All it's cracked up to be?
August 27, 2012 11:02 AM Subscribe
The college experience: How important is it really, and other questions.
posted by Urban Winter to Education (40 answers total) 11 users marked this as a favorite
Since I was 16 I desperately wanted to go away to college. Now, at 22 and a junior-year commuter student, I feel that I'm missing out on something that could really help me grow as a person. I'm getting the education, but working and going to school makes me feel that I've skipped the stage of being a young adult, and have gone directly to the part where I'm an adult in continuing education. I'll have my whole life to work and do other things at the same time, but I've only got a few years tops before I'm that guy who's probably too old to be in this college bar.
Maybe I'm overrating the whole experience though. I really don't know. I can only go on what I see. Everyone I know who went away to college changed significantly and for the better - became more outgoing, more self-assured, and generally just grew as people. Those I know who didn't... Well, they're still just the people I knew in highschool, only older. (For what it's worth, I really don't think this observation is the result of bias, though of course I have no way to prove that.)

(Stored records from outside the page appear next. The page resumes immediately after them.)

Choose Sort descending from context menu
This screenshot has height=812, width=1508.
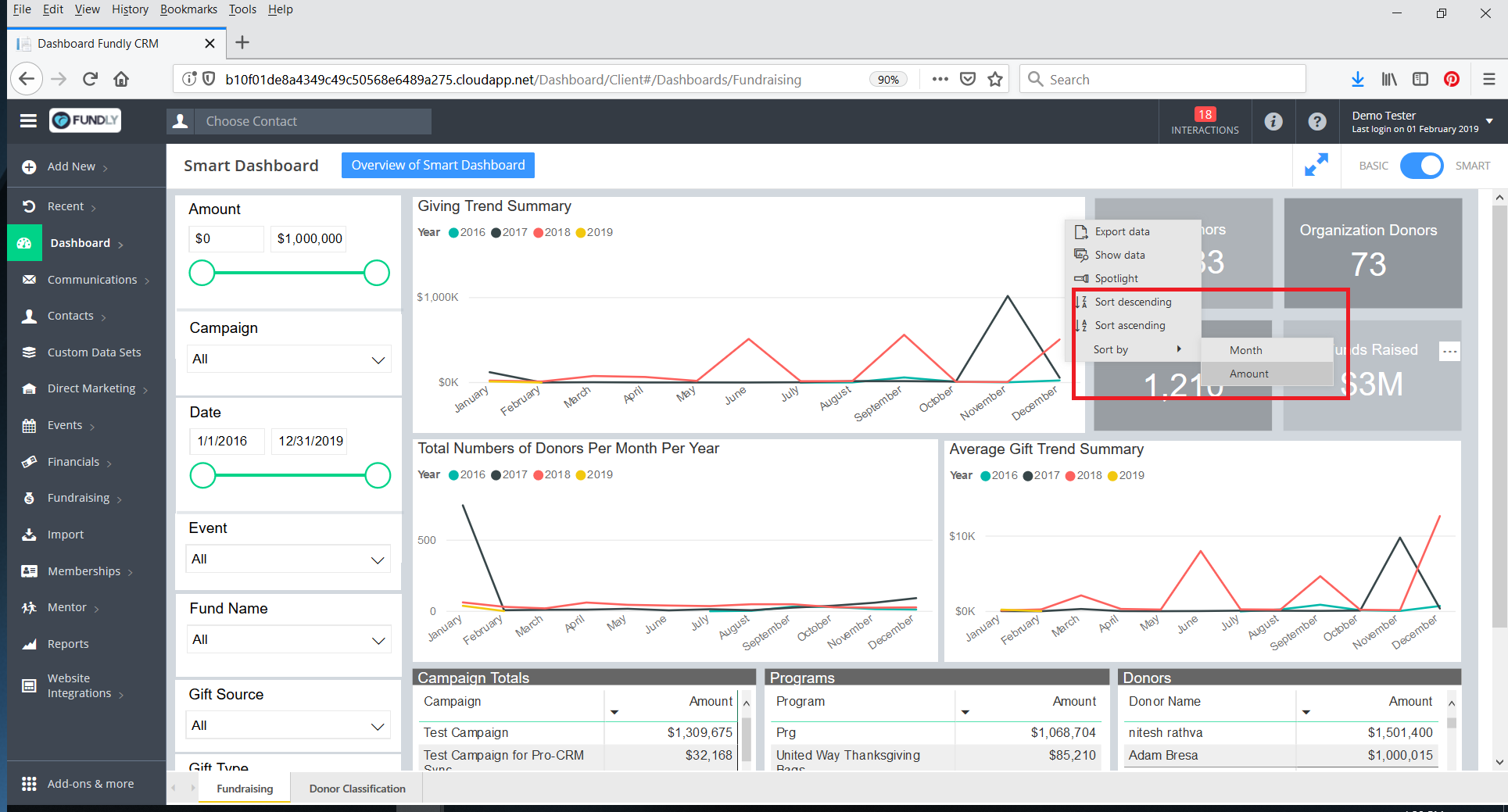click(x=1132, y=302)
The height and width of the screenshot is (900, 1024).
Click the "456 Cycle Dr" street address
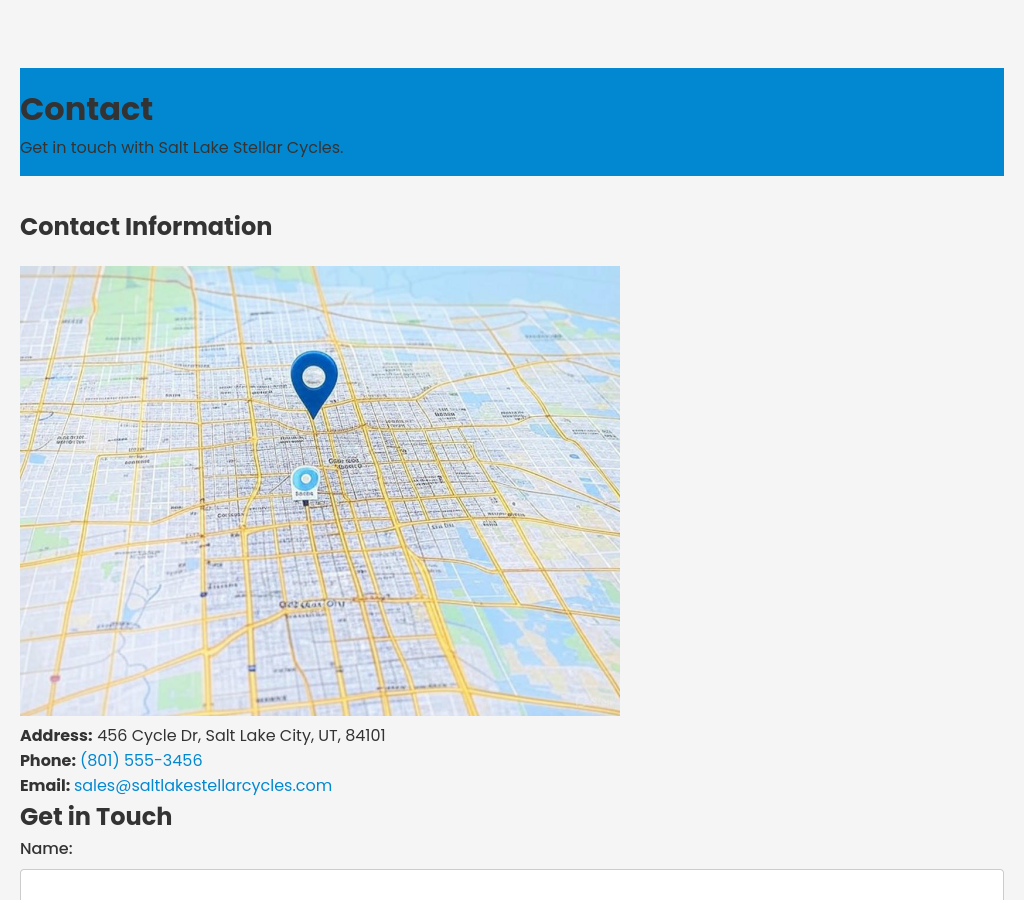tap(148, 736)
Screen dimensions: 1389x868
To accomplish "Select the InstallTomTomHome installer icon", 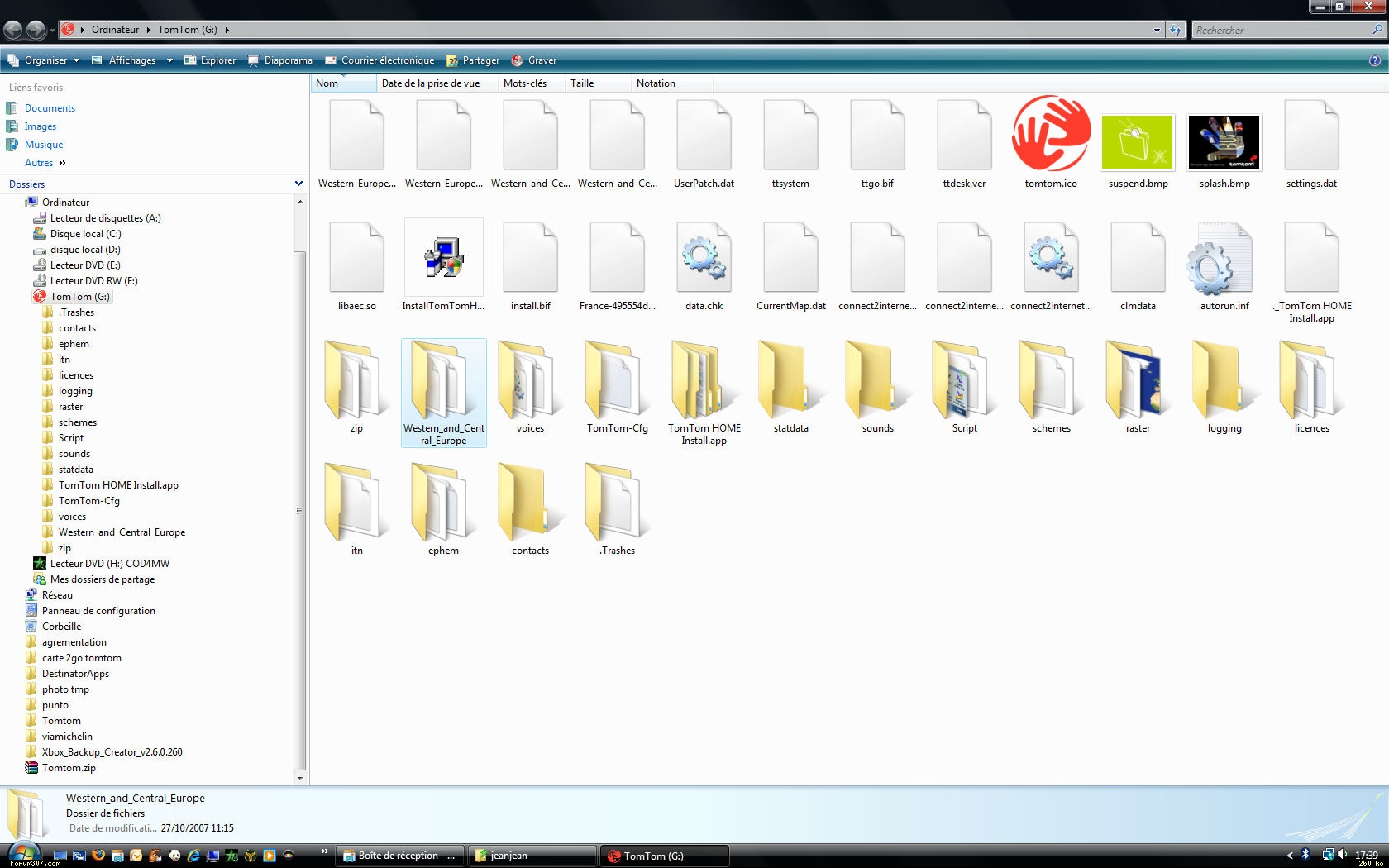I will pos(444,258).
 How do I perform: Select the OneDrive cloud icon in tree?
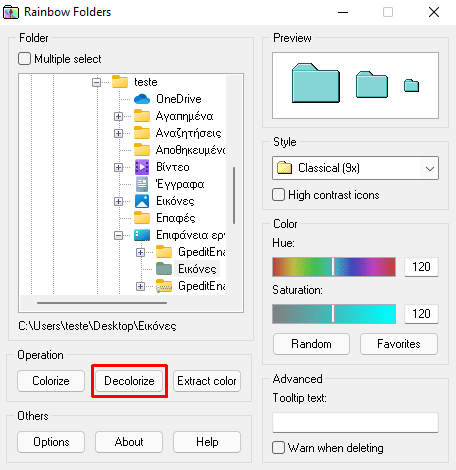coord(142,99)
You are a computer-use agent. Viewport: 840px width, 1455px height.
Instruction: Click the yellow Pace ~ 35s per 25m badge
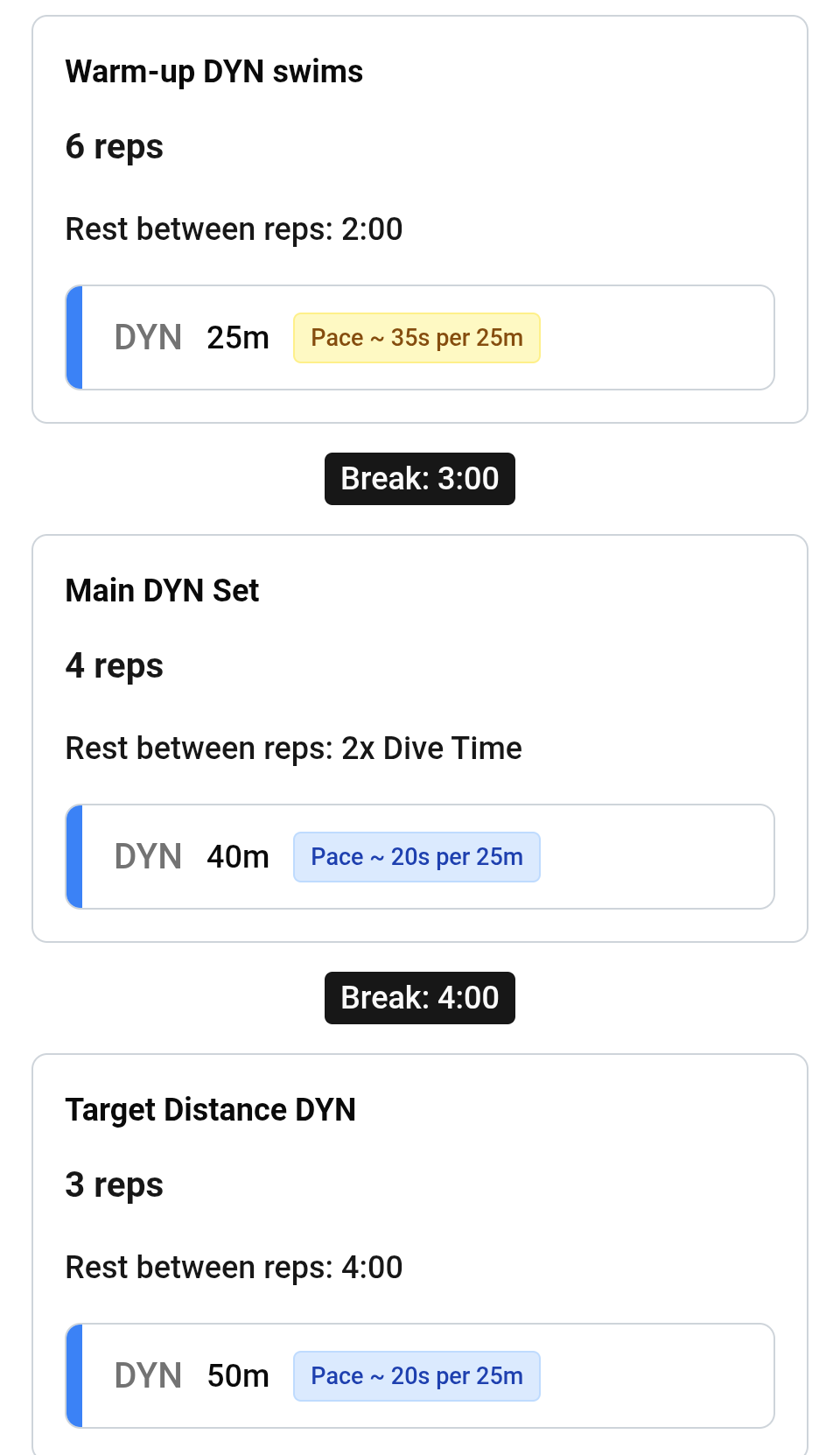416,337
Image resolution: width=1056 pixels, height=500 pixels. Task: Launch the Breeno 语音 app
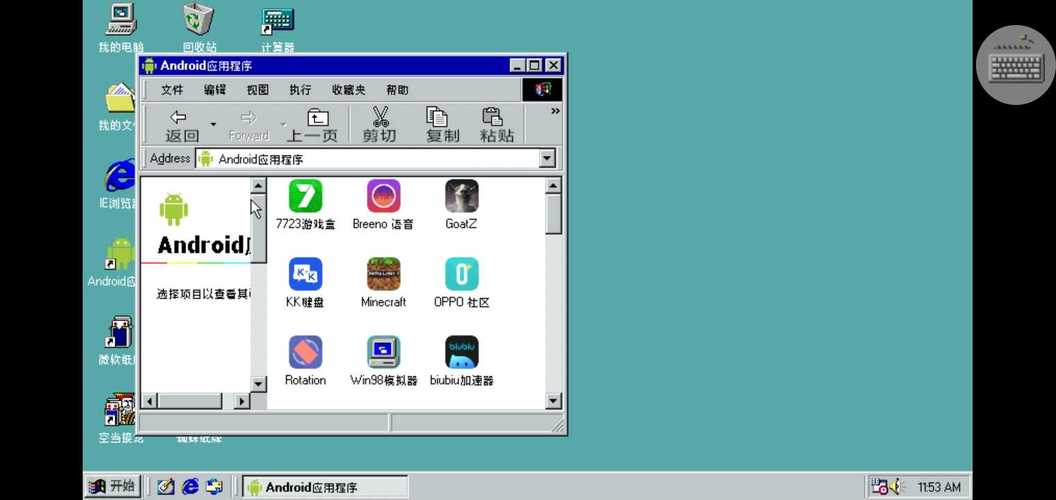[383, 197]
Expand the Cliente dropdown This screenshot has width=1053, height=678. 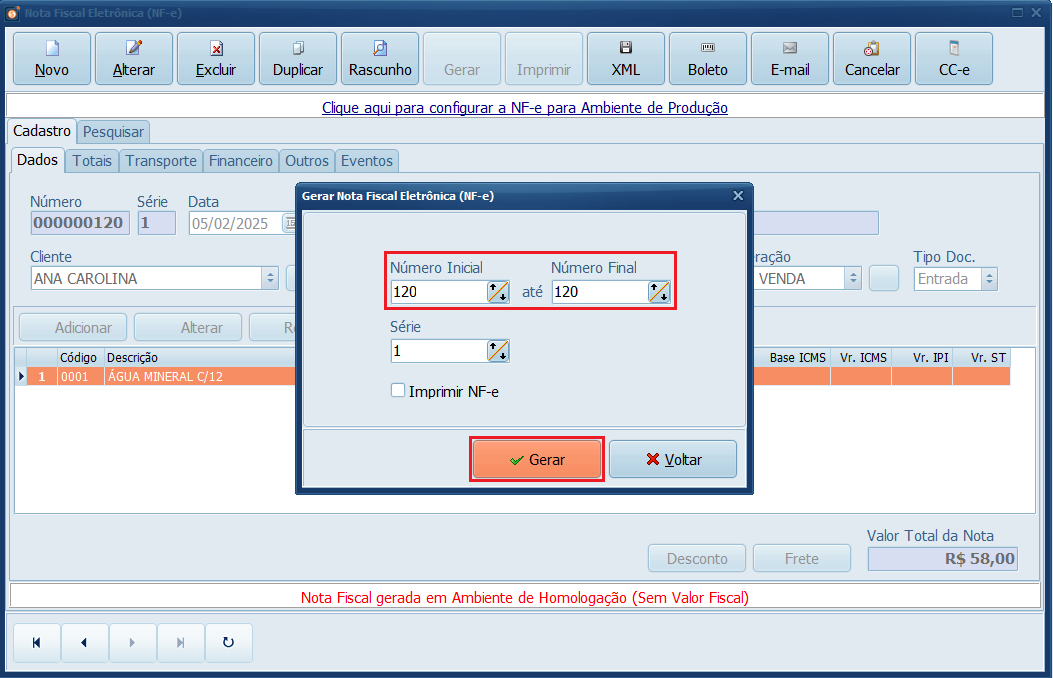270,279
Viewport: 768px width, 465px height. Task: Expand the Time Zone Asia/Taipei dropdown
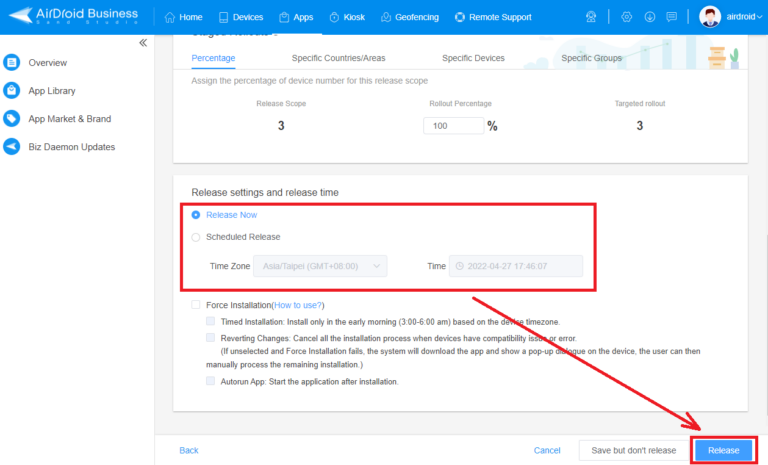[320, 266]
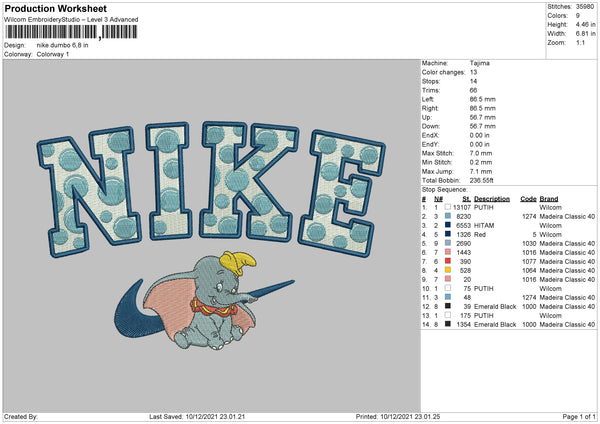The width and height of the screenshot is (600, 424).
Task: Click the navy swatch beside HITAM
Action: tap(448, 225)
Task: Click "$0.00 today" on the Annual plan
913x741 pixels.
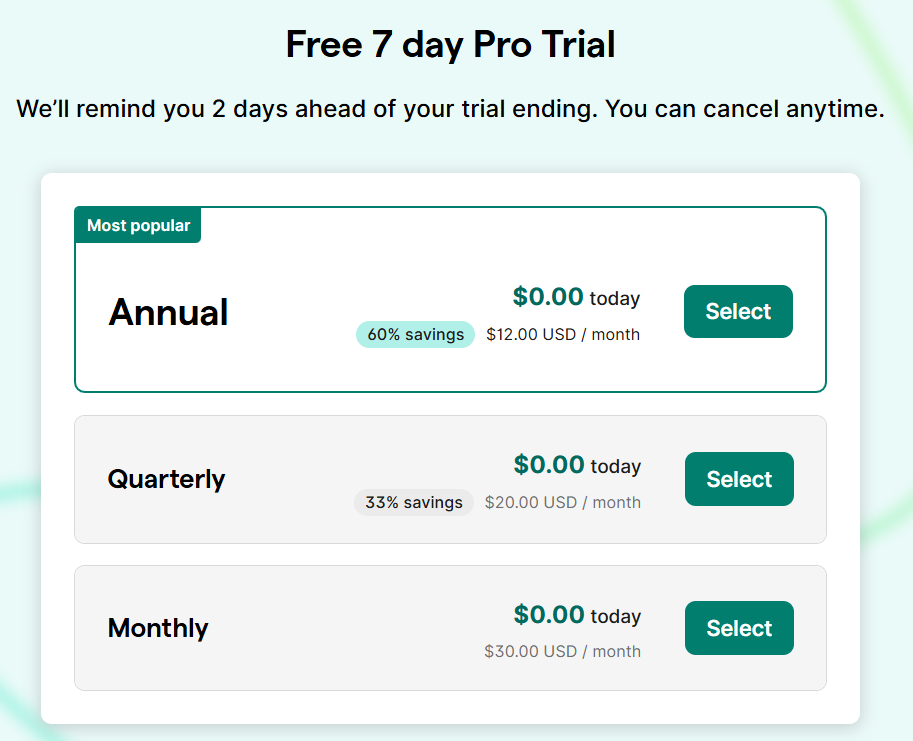Action: point(577,297)

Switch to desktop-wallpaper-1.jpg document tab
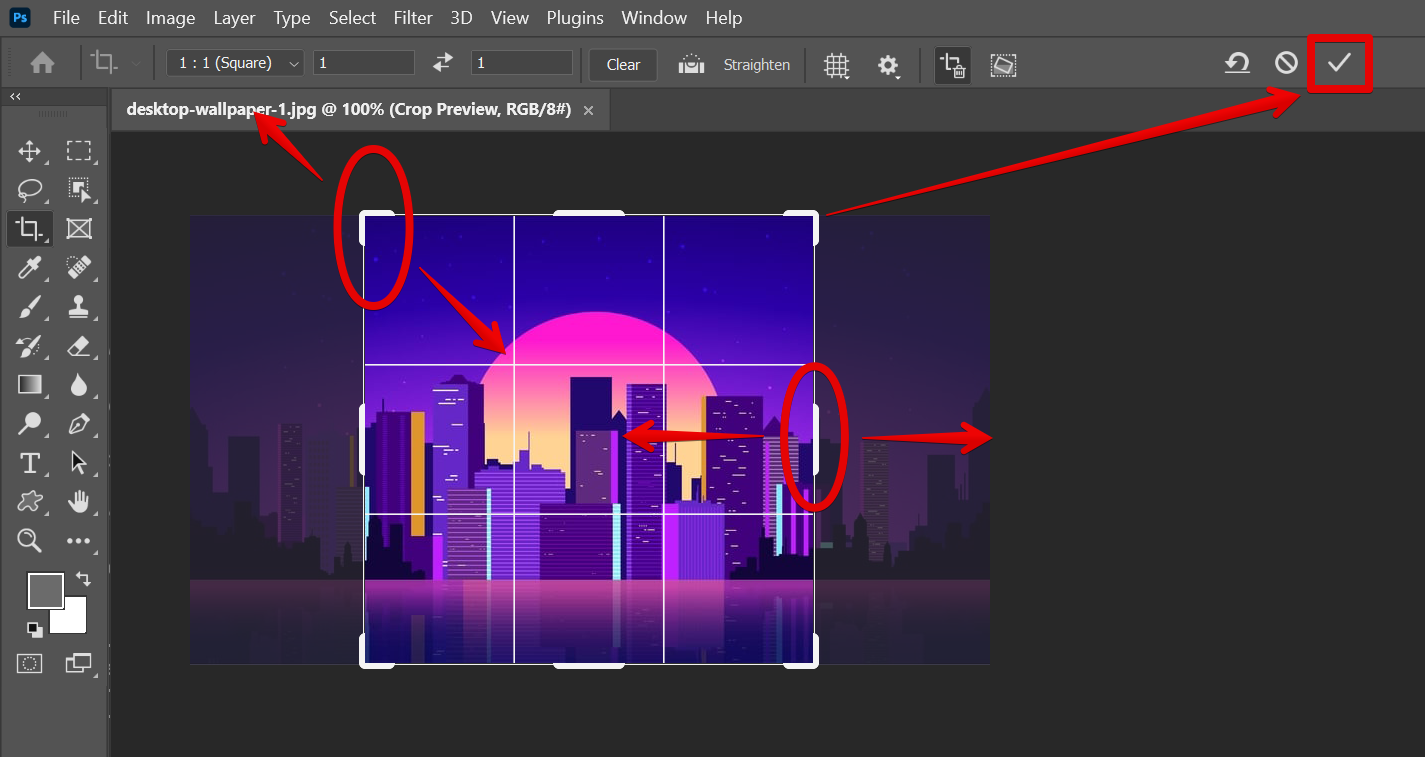(348, 110)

I missed my adolescence; due to family troubles conveniently placed between the ages of 13 and 17, I was a social recluse for years with few to no friends, and only opened up later in community college. I don't want my young adulthood to pass me by because I had to work. I've already worked from age 16 onwards, and for the most part it was because I chose to do so. Now, faced with the possibility that I might have to work, and miss out on a very important part of development because of it, I feel sad and maybe a little bitter.
How important is the college experience, really? Is it possible to get it despite being a commuter student? Does going away to grad school give the same experience? Should I just shut up and take my adulthood on the proverbial cheek, and hope that I can find more enjoyment in the working world without looking back with regret?
For the record, I'm not talking about the part of school that happens in the classroom, but about everything else outside that one-to-three-hour time block.